For Medicare to pay for services, home health care must be medically necessary. You must also be unable to leave your home without assistance. Even if you aren't bedridden, if you are confined to your home because of an illness or injury, you may still meet Medicare's homebound criteria -- a mandatory condition for qualifying for home health care coverage.

To meet Medicare's definition of homebound and be eligible for home care services:

  • You must be unable to leave your home without someone to help you. If your physical condition makes it exceedingly difficult to get in and out of a vehicle, or you need special transportation, you may qualify as homebound.

  • You need to use a cane, walker, wheelchair, or crutches to be mobile.

  • It must take considerable effort on your part to leave your home. An unsteady gait, mobility limitations, extreme weakness, or decreased endurance due to a recent surgery, serious cardiac disease, or a neurodegenerative disability, such as Alzheimer's or Parkinson's disease, are each factors that can affect your ease of mobility.

  • You must have dementia or be blind, paralyzed from a stroke, or unable to use your upper extremities because they are so weak you can't use handrails on stairs, open doors, or move yourself in a manual wheelchair.

  • Your doctor must order you not to drive or restrict or limit certain physical activities for a time.
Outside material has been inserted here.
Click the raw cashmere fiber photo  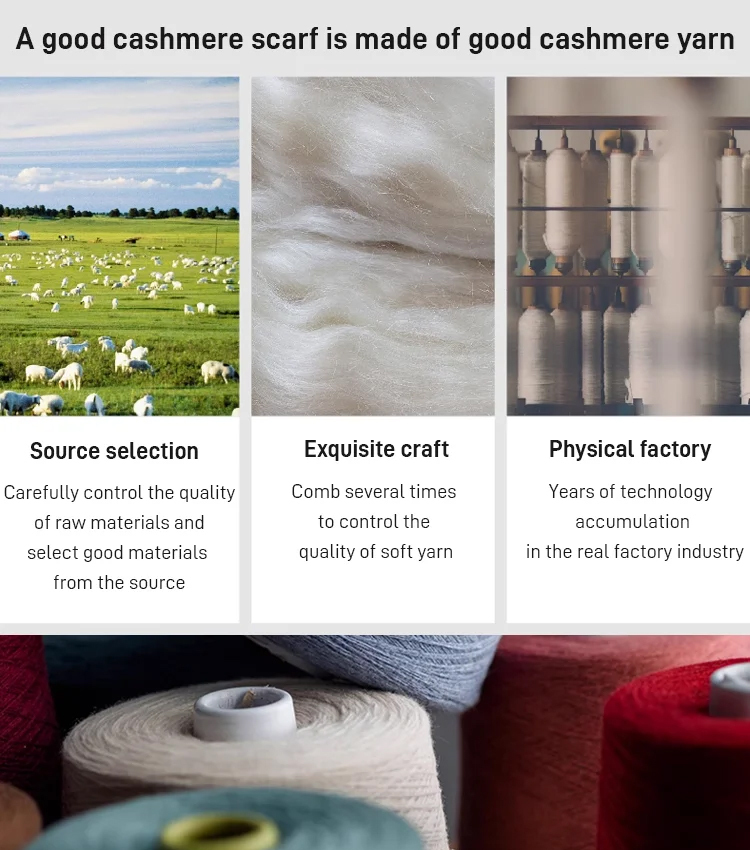click(373, 247)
What the definition of homebound allows:

  • You may leave your home to receive medical care that can't be provided in your home. Examples include leaving your home for doctor appointments, wound care therapy, chemotherapy or radiation therapy treatments, or outpatient kidney dialysis.

    You may also leave your home for psychosocial therapies with a psychologist, social worker, or other mental health counselor.

  • You may occasionally leave your home to attend religious services or for another non-medical reason and still qualify for home health coverage under Medicare. You cannot be denied home health services for absences defined as infrequent or of short duration.

  • You may leave your home to attend a licensed or accredited adult day-care program that provides medical or other therapeutic treatments.

What Else You Need to Know:

  • Your doctor needs to certify in writing that you are homebound.

  • The members of your health care team are required to provide regular documentation describing the level of your functional ability.

  • Although you are not considered homebound if you are a resident of a skilled nursing facility, you can be homebound if you live in: the home of a family member or friend, an assisted living facility, a senior apartment complex, or other senior housing.